Thivierge realized her calling to work in ministry after she studied English in college and developed a sensitivity toward social justice.

“In college, I started taking a lot of classes that focused on social justice issues, equality and rights issues,” Thivierge said. “It was through that experience that I started to see the true message of the gospel, which is social justice and equality. Everybody has enough and nobody has too much — I started to see that in a real concrete way.”

After college, Thivierge worked at a volunteer program that assisted the homeless and mentally and physically disabled in California. After that experience, Thivierge realized her calling.
“There were people who had every reason to say that life sucked and they [had] faith,” Thivierge said. “They were the most hopeful.”

Thivierge continued, “That really inspired me to say that I wanted to study Theology. I wanted to say, ‘How can I be with a person in any walk of life and walk that walk with them?’ I really wanted to do that.”

Since then, Thivierge has worked with America’s youth to help them develop their own ability to pursue social justice in their own micro-environment.

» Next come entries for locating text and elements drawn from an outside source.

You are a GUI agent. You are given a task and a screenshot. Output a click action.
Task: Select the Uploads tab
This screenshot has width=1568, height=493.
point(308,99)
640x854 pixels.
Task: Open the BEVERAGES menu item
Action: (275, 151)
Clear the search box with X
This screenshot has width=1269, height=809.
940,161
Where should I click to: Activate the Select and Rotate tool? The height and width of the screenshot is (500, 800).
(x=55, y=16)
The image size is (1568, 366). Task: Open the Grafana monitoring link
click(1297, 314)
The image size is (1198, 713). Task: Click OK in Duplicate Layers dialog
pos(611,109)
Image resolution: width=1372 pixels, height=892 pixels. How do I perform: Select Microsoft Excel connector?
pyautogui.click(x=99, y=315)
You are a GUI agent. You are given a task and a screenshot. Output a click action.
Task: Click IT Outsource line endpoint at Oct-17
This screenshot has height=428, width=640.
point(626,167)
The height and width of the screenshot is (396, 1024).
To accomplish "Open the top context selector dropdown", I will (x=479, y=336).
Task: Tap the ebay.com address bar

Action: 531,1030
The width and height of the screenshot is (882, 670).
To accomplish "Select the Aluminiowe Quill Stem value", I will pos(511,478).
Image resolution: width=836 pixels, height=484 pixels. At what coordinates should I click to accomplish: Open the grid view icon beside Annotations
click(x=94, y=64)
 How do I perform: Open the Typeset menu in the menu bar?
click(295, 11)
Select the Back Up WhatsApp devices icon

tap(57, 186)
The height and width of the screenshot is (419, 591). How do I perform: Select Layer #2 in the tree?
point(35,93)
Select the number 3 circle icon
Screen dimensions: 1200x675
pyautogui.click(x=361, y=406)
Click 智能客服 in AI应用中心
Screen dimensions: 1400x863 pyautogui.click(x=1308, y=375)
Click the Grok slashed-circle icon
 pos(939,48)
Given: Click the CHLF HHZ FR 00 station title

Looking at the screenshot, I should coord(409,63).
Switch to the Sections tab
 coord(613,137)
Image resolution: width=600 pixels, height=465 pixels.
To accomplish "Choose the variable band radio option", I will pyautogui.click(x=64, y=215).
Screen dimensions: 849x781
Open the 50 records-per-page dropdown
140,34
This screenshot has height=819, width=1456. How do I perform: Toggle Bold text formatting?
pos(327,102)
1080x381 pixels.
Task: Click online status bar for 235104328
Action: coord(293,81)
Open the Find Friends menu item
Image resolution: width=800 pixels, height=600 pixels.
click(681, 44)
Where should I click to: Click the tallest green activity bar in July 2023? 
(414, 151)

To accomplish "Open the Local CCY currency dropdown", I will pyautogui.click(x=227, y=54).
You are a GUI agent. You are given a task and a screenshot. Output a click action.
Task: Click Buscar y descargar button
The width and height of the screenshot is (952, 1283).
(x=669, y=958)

“I’ve been working with youth and young adults to give them that same experience that I had,” Thivierge said. “How do you incorporate, whatever your faith is — even if you don’t have a faith — how do you incorporate the lense in which you look through the world into the bigger picture?”
Thivierge continued her thought.

“It’s a part of all of us, and we can’t compartmentalize it,” Thivierge said. “I think it runs through everything that we do. That is why I wanted to do [ministry].”

Thivierge joins Hudson Valley after previously serving as campus minister at both Siena and Maria Colleges. After spending 10 months looking for a position, Thivierge discovered Hudson Valley’s online posting.

“I am really happy to be here; the minute I walked down the Hudson Valley campus, I said, ‘Wow, for a commuter school it has such a communal feeling, as if everyone is living here,’” Thivierge said. “It has a very welcoming vibe, and I really liked that the moment I walked on to campus.”
Thivierge’s agenda includes a goal to help link community engagement with learning done in the classroom.

“I really believe, and this is my 13th year of doing this work, that collaboration across departments is really important,” Thivierge said.

“I would love to branch out into some of the academic departments and see what we might be able to work on together, whether it’s a speaker series, a documentary or a movie with an important message on social justice,” Thivierge said. “So, that way, it rounds out the academic experience.”

This fall, the campus ministry at Hudson Valley is hosting a variety of events and activities open to students.

“On Thursdays, I’m doing weekly meditation with the Wellness center,” Thivierge said. “I have lots of programming opportunities for students. We [also] have a fall retreat coming up Sept. 29 through Oct. 1.”

The retreat will host students from Hudson Valley, Russell Sage, SUNY Albany, SUNY Oneonta and Union College.

“It’s a nice chance to meet students from other college campuses, and it’s off campus, obviously,” Thivierge said. “[Specifically,] it’s in the mountains of Greenwich, N.Y.”
Thivierge encourages students to reach out and engage with the campus ministry at Hudson Valley. A student’s relationship with spirituality and religion should not keep them from visiting the campus ministry.

“When people see me, or they see the word chaplain, or they see campus ministry, if it’s not something they’re initially comfortable with, they don’t know how to engage,” Thivierge said. “It can make people say, ‘Oh I don’t know if I would fit in there or if that’s for me.’”

“So, I think it’s really important to be out on campus and do a variety of things so people get a sense of understanding,” said Thivierge. “The lense in which we look through things and how we connect all of the dots in our worlds is important. I think as a minister and a campus chaplain, I can help facilitate that sort of work.”